[Stored data entries]
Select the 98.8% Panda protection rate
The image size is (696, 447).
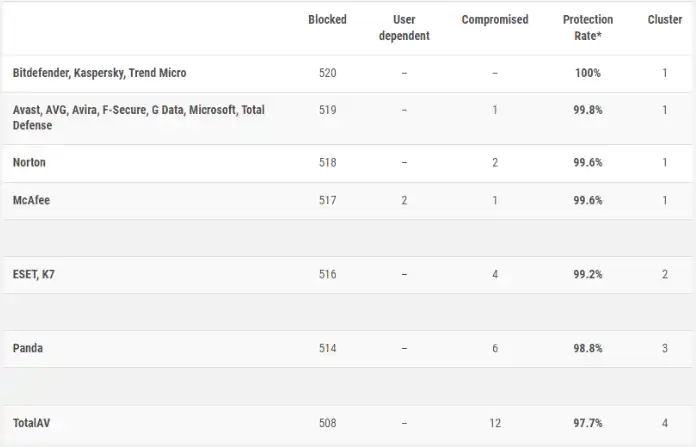[x=588, y=348]
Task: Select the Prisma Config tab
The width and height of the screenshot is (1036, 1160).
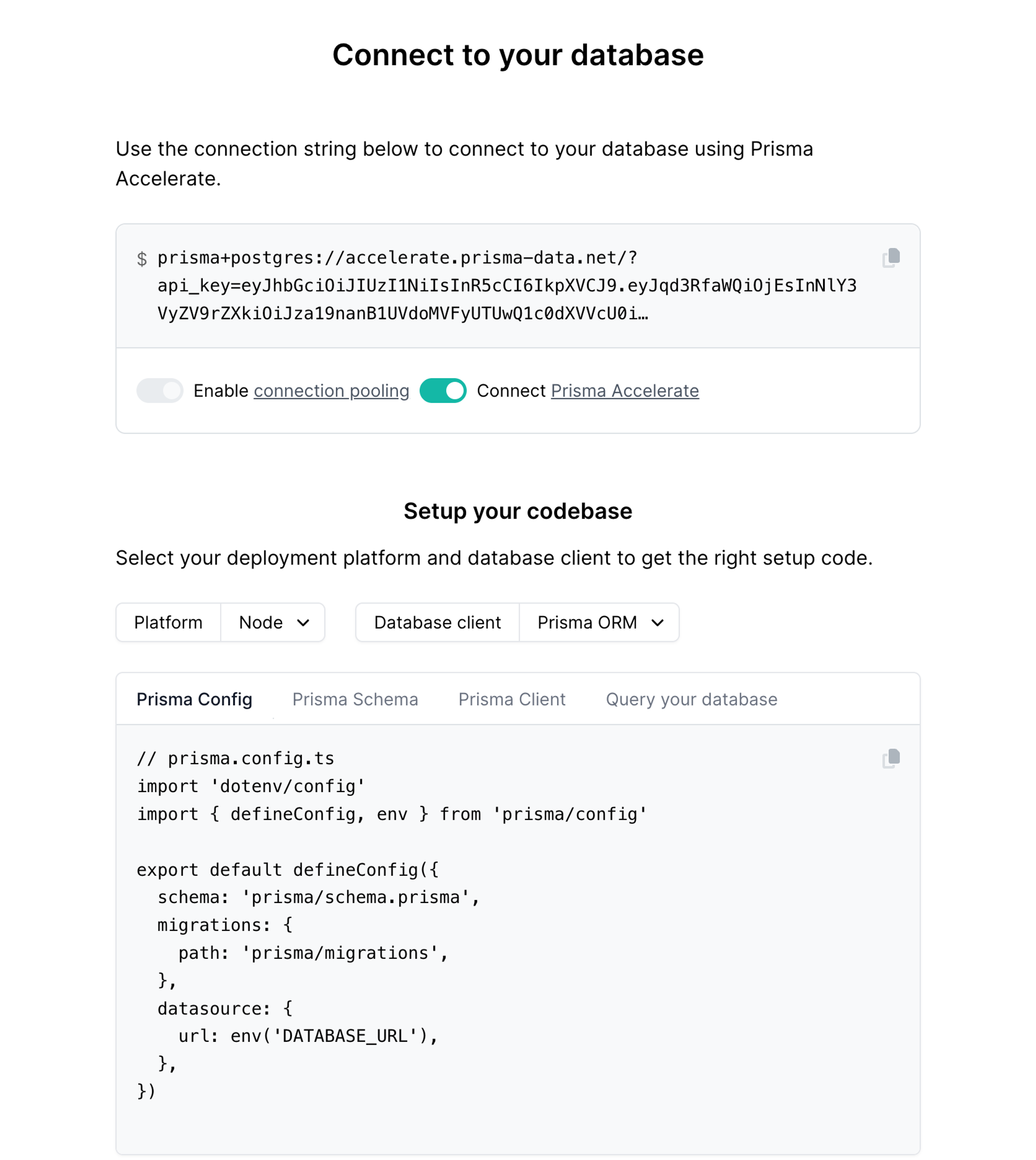Action: (x=194, y=699)
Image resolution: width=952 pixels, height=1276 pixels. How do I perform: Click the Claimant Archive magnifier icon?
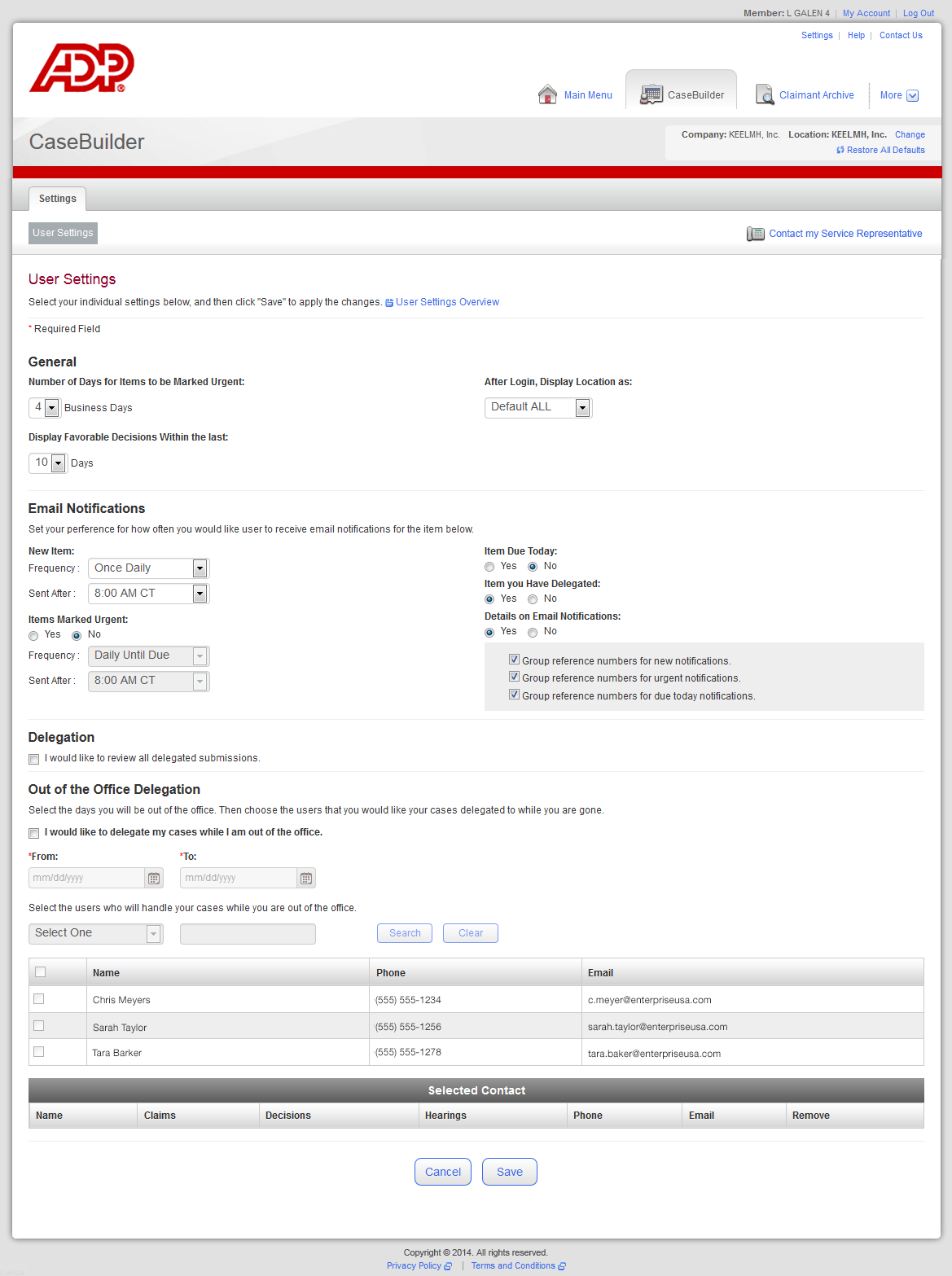pyautogui.click(x=764, y=94)
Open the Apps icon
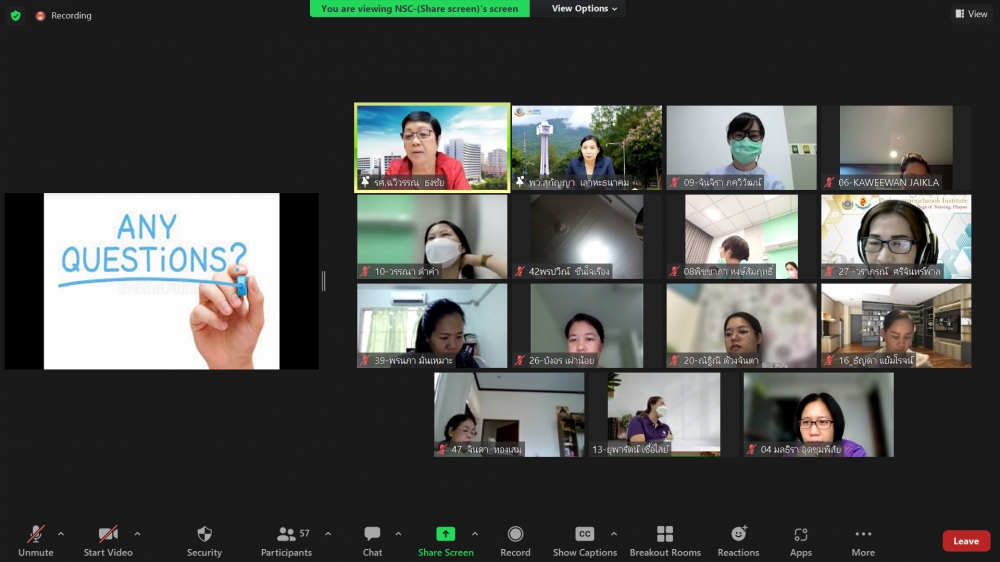 800,535
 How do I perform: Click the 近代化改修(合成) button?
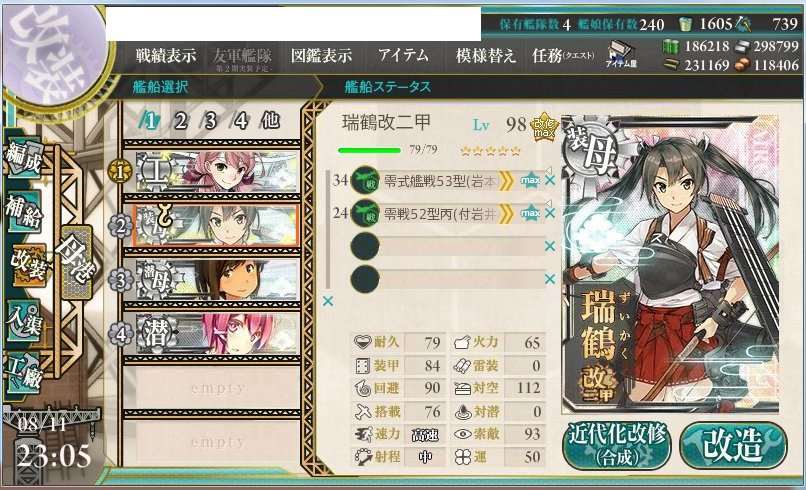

**WHAT YOU NEED TO DO:**
Precisely the lines from the one containing "The width and" to the end of the data above, both included, should be printed; leave the pictures out.

**WRITTEN ANSWER:**
The width and height of the screenshot is (1036, 1160).
Action: (x=194, y=699)
Image resolution: width=952 pixels, height=1276 pixels. How do I perform: Click the Claimant Archive magnifier icon?
pyautogui.click(x=764, y=94)
Open the Apps icon
 800,535
 How do I perform: Click the 近代化改修(合成) button?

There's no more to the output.